**DIRECTIONS FOR THIS TASK**:
Below are the records; return every line from the one that contains "This screenshot has width=1408, height=772." to the last, exactly, skipping the pictures.
*** DATA TO PROCESS
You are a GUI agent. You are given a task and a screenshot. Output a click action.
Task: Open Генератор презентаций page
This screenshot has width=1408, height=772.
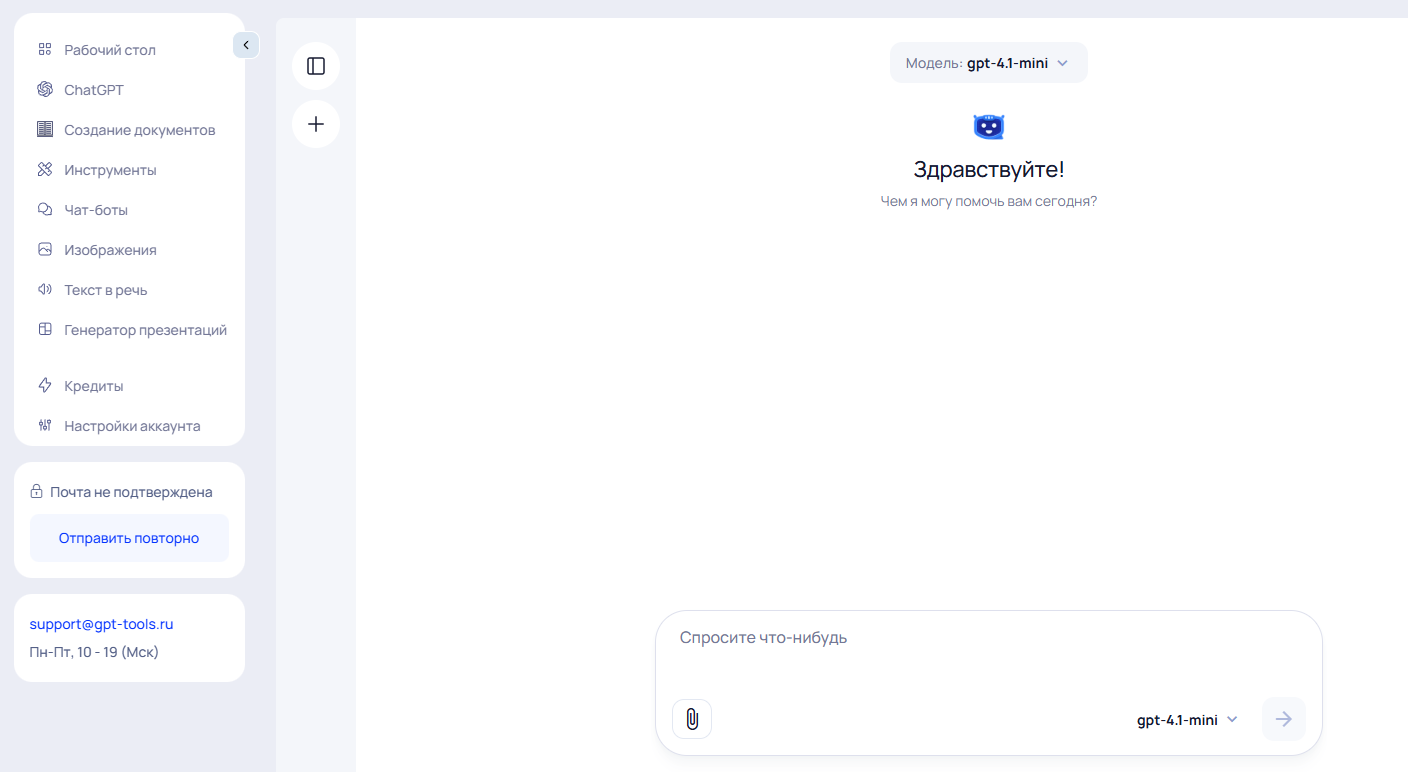(145, 330)
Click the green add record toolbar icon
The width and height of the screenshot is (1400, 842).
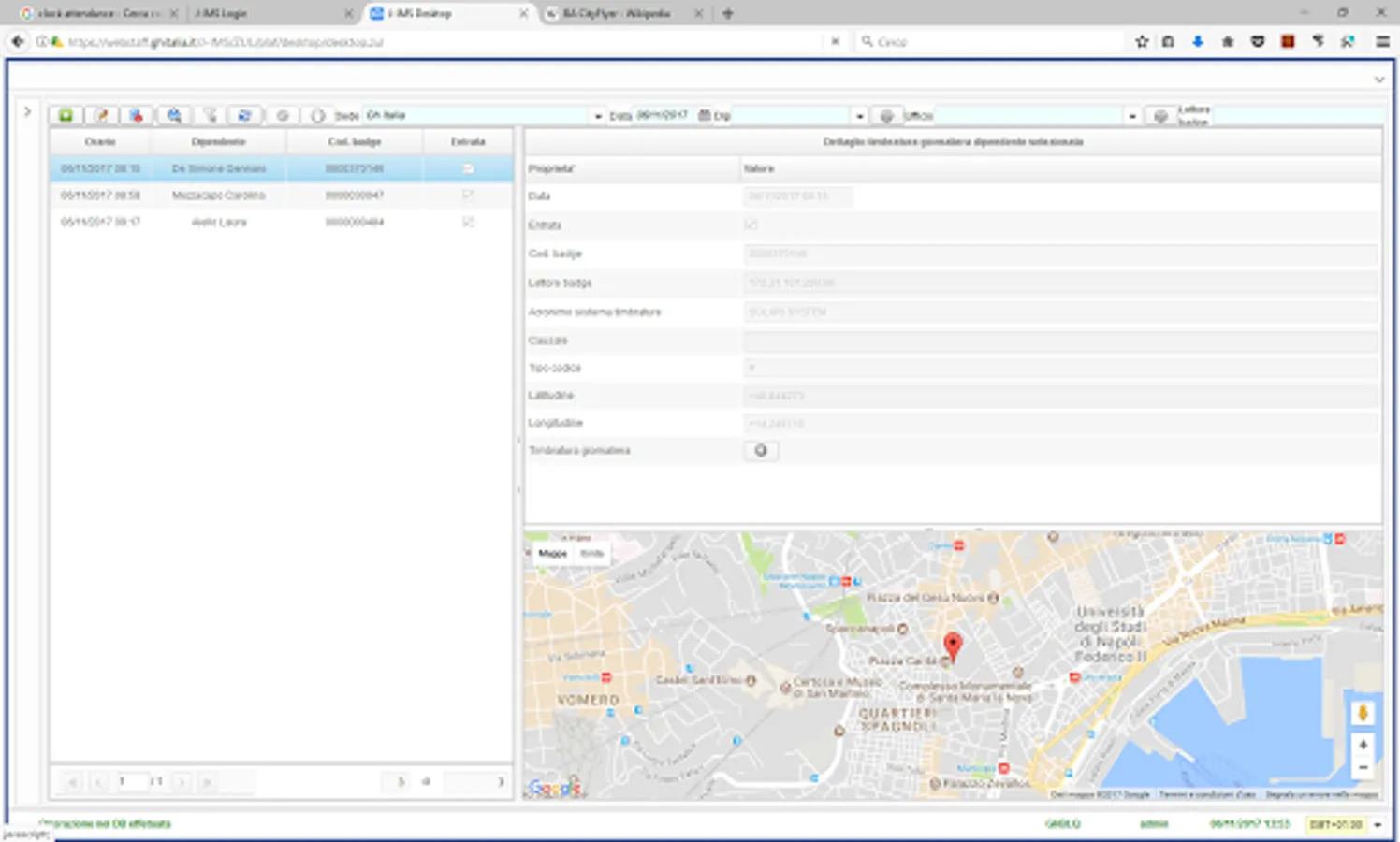(x=66, y=115)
******
**OUTPUT OF THE TASK**:
This screenshot has width=1408, height=772.
(145, 330)
Click the green add record toolbar icon
The width and height of the screenshot is (1400, 842).
(x=66, y=115)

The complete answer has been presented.